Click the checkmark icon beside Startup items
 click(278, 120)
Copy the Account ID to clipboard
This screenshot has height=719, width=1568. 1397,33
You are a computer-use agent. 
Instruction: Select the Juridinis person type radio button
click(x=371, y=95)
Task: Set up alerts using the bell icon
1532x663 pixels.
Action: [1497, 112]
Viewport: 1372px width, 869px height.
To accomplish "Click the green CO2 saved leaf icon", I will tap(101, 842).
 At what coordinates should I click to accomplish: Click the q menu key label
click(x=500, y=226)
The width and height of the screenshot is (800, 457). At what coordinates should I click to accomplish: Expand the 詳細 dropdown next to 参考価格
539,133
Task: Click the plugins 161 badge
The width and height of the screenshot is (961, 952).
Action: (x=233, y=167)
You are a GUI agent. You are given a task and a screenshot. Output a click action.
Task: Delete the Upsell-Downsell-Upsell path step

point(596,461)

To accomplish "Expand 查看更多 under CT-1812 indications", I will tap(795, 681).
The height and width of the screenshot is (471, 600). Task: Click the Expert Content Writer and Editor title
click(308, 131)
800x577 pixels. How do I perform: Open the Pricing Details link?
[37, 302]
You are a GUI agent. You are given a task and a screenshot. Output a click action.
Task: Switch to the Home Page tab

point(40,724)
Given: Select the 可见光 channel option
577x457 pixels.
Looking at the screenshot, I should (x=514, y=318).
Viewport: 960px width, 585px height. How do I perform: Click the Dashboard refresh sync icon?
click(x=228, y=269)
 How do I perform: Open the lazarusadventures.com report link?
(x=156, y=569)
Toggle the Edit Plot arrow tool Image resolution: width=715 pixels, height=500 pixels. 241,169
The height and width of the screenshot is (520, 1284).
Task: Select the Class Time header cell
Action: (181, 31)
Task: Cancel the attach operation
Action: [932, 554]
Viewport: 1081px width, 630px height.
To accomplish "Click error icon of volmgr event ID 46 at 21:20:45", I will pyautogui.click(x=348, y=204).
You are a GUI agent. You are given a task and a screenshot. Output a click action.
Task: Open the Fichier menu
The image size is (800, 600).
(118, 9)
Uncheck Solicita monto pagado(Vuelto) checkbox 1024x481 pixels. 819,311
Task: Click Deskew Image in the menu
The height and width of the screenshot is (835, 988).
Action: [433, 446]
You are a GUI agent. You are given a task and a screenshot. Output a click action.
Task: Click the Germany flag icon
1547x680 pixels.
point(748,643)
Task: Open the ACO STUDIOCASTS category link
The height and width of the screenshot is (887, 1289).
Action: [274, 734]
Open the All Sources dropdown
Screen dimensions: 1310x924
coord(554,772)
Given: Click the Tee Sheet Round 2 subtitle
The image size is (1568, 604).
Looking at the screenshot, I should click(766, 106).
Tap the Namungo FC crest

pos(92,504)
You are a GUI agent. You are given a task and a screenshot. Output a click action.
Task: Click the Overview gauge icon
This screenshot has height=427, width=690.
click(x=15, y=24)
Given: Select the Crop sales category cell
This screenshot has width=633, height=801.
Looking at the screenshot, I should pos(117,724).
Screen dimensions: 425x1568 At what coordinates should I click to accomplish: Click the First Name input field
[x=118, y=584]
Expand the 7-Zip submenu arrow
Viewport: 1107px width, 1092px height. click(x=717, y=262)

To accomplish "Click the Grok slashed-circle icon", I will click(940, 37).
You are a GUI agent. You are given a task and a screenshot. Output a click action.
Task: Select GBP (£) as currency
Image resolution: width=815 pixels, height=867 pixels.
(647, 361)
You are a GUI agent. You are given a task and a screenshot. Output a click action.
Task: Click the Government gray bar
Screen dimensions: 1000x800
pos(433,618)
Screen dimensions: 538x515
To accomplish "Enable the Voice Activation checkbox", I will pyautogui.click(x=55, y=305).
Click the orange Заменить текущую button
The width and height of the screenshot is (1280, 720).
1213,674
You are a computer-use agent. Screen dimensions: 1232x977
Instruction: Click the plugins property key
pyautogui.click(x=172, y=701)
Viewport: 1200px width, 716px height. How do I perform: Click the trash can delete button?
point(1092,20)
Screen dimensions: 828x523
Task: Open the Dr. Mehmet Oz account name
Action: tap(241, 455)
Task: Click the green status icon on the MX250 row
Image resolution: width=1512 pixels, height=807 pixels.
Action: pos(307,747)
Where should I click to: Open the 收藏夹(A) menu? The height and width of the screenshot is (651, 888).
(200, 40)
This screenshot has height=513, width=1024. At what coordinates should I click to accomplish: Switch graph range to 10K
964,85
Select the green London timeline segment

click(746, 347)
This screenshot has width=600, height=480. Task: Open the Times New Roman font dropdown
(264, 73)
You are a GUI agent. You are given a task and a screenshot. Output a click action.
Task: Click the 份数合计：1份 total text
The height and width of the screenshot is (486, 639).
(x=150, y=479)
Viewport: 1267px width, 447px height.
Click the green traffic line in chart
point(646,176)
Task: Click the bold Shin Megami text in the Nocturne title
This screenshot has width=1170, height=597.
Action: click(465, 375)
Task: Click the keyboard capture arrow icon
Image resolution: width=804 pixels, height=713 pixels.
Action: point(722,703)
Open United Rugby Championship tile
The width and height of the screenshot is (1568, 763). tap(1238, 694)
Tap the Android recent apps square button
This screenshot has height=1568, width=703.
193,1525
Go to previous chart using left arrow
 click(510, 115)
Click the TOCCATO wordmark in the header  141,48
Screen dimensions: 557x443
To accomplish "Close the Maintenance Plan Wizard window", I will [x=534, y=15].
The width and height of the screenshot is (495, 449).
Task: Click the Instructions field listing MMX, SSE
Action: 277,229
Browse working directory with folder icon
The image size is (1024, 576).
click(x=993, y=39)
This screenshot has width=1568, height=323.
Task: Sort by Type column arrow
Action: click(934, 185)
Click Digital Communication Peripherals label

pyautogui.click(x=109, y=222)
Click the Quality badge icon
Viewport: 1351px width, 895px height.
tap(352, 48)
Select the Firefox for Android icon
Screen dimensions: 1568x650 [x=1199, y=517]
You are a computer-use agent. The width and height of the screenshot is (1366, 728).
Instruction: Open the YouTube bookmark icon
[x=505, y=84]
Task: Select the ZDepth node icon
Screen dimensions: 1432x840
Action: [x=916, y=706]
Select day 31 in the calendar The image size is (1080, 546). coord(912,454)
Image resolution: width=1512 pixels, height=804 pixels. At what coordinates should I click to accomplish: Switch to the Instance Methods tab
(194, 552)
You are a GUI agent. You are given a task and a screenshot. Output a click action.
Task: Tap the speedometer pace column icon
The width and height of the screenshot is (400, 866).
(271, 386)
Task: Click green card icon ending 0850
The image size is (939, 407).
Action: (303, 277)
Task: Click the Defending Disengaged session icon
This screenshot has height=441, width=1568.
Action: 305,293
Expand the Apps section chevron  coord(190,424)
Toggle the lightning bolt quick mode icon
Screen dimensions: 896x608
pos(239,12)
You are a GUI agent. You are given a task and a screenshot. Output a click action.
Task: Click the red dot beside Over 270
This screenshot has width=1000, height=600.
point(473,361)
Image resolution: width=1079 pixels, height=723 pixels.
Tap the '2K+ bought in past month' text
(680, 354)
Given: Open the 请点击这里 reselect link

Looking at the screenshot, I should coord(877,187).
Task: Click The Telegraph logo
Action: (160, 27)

-----

- **EXERCISE AIM**
Using the records above, copy all lines that include the word "computer".

- **EXERCISE RESULT**
You are a computer-use agent. 
You are a computer-use agent. Screen dimensions: 1232x977
You are a computer-use agent. The width and height of the screenshot is (1366, 728).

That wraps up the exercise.